■ Task: Rewrite the lines of the records from the one containing "Userspace tools (66, 1172)" down to the one containing "Karriere (178, 1455)", both included, keeping every request and leaving out the pictures. Rescale each coordinate in the answers by multiplying it by 0.25 and rounding to the nearest whole number, with halves rounded up.

[Word and element location records]
.....
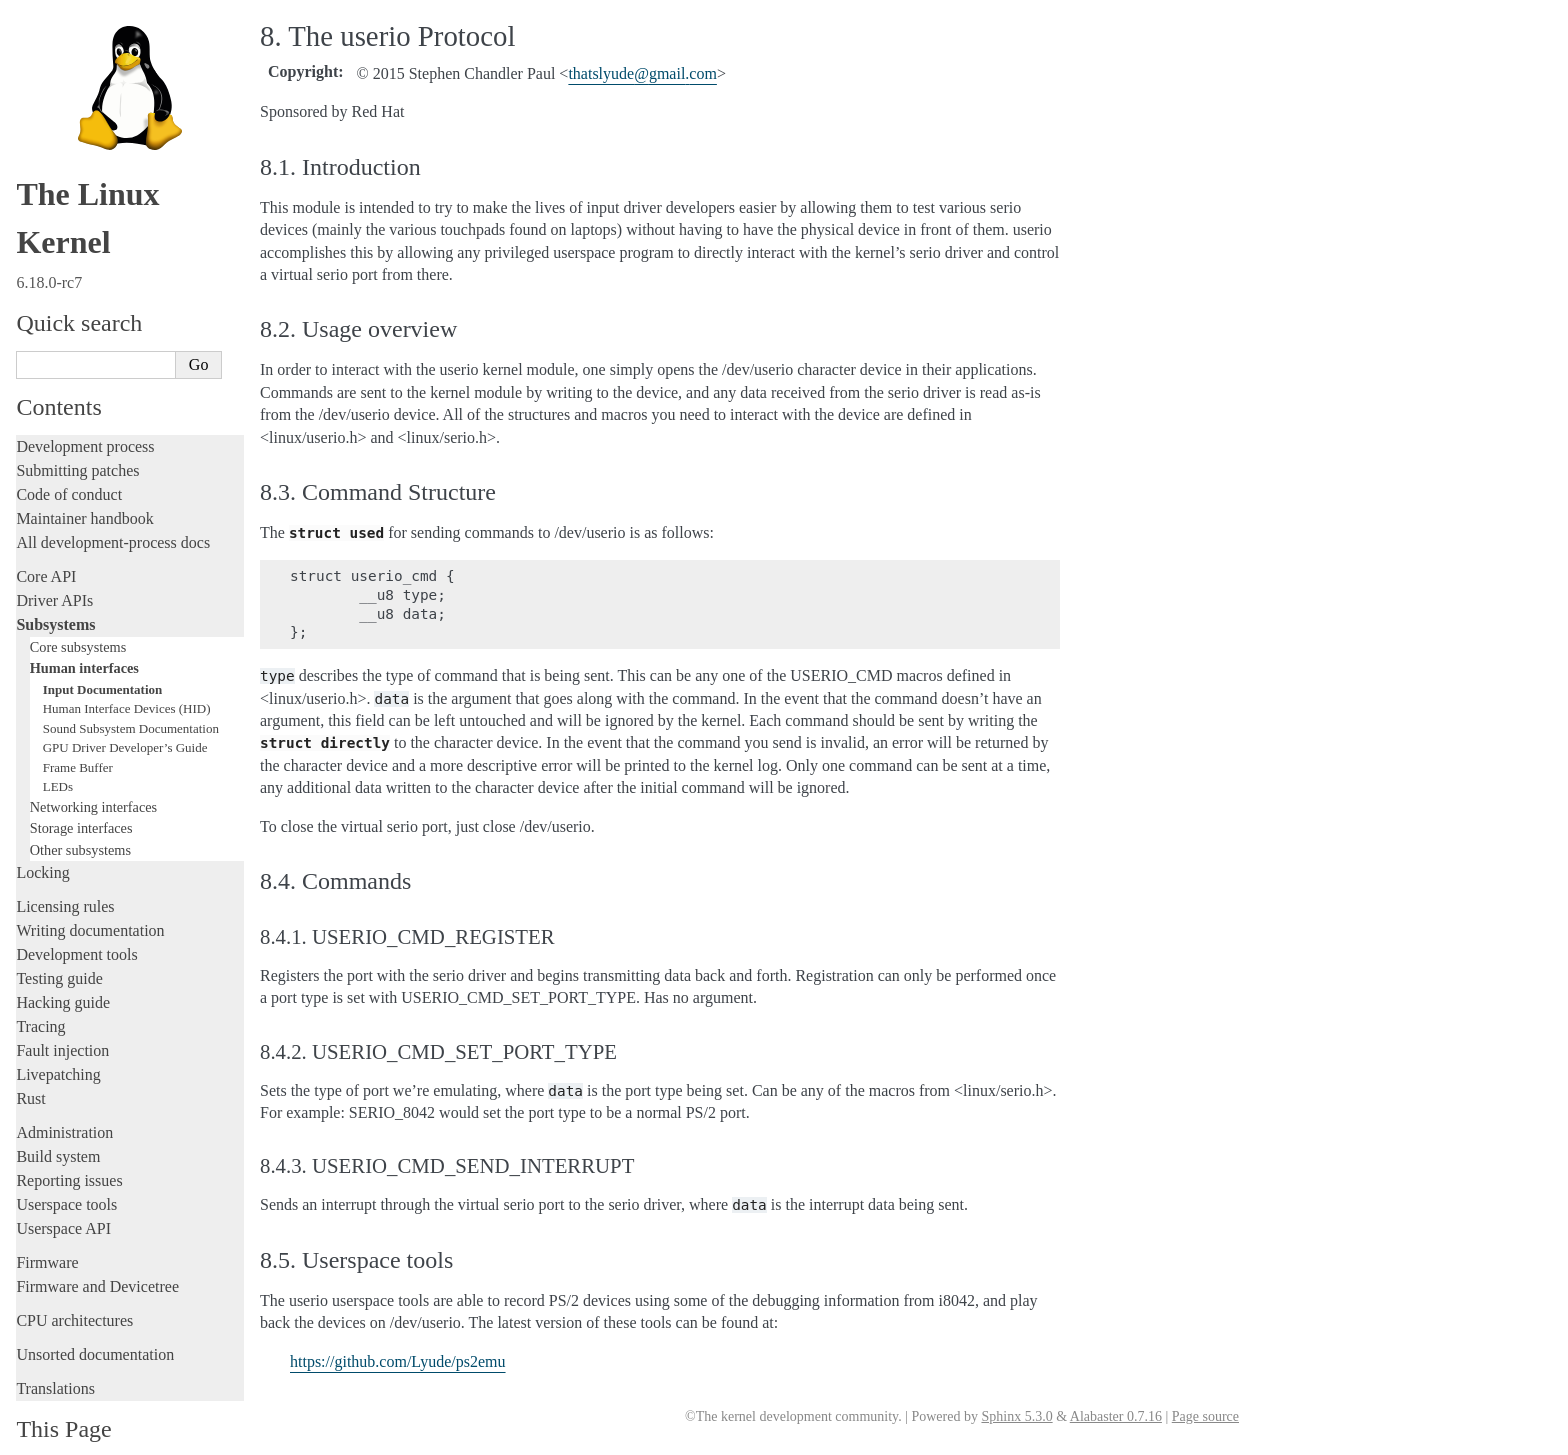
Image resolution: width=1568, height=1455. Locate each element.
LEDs (58, 754)
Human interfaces (84, 636)
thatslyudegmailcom (642, 73)
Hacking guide (63, 970)
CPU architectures (74, 1288)
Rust (30, 1066)
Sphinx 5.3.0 (1016, 1416)
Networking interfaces (93, 775)
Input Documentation (103, 657)
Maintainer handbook (84, 486)
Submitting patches (77, 438)
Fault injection (62, 1018)
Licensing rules (65, 874)
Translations (55, 1356)
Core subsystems (78, 615)
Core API (46, 544)
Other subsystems (80, 818)
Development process (85, 414)
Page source (1205, 1416)
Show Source (58, 1436)
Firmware (47, 1230)
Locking (42, 840)
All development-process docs (113, 510)
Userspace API (63, 1196)
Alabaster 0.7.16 (1116, 1416)
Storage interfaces (81, 796)
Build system (58, 1124)
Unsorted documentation (95, 1322)
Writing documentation (90, 898)
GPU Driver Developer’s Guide (125, 715)
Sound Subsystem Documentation (131, 696)
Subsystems (55, 592)
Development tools (76, 922)
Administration (64, 1100)
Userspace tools (66, 1172)
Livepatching (58, 1042)
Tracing (40, 994)
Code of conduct (69, 462)
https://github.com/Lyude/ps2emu (398, 1361)
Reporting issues (69, 1148)
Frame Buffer (78, 735)
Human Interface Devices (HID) (127, 676)
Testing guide (59, 946)
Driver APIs (54, 568)
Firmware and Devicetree (97, 1254)
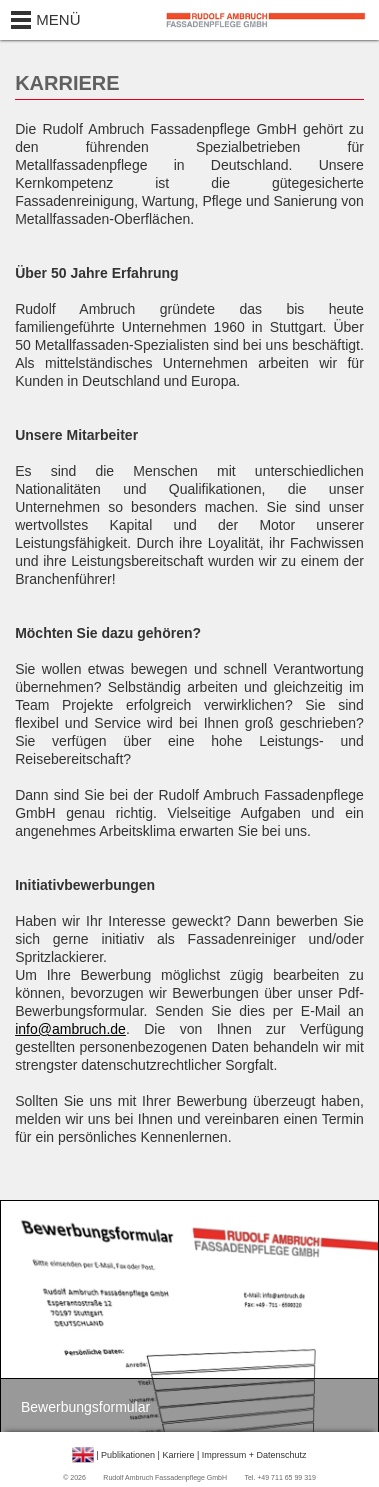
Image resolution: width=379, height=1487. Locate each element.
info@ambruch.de (70, 1029)
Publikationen (128, 1455)
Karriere (178, 1455)
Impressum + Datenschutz (254, 1455)
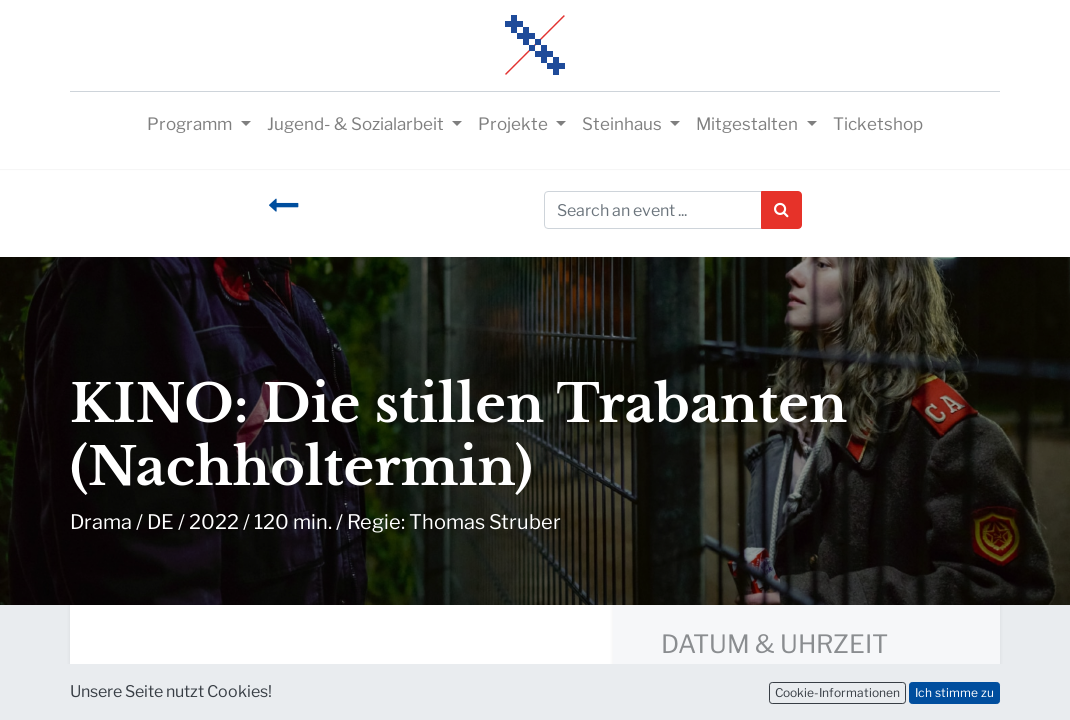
.....
■ Task solution:
Userspace tools (17, 293)
Livepatching (15, 261)
Tracing (10, 249)
Code of conduct (17, 116)
https://github.com/Lyude/ps2emu (100, 340)
Reporting issues (17, 287)
Frame Buffer (20, 184)
Human Interface Devices (HID) (32, 169)
Testing guide (15, 237)
Driver APIs (14, 142)
Firmware and Devicetree (24, 314)
Image resolution: width=379, height=1487. Locate each element.
info@ambruch.de (18, 257)
Publikationen (32, 364)
Karriere (45, 364)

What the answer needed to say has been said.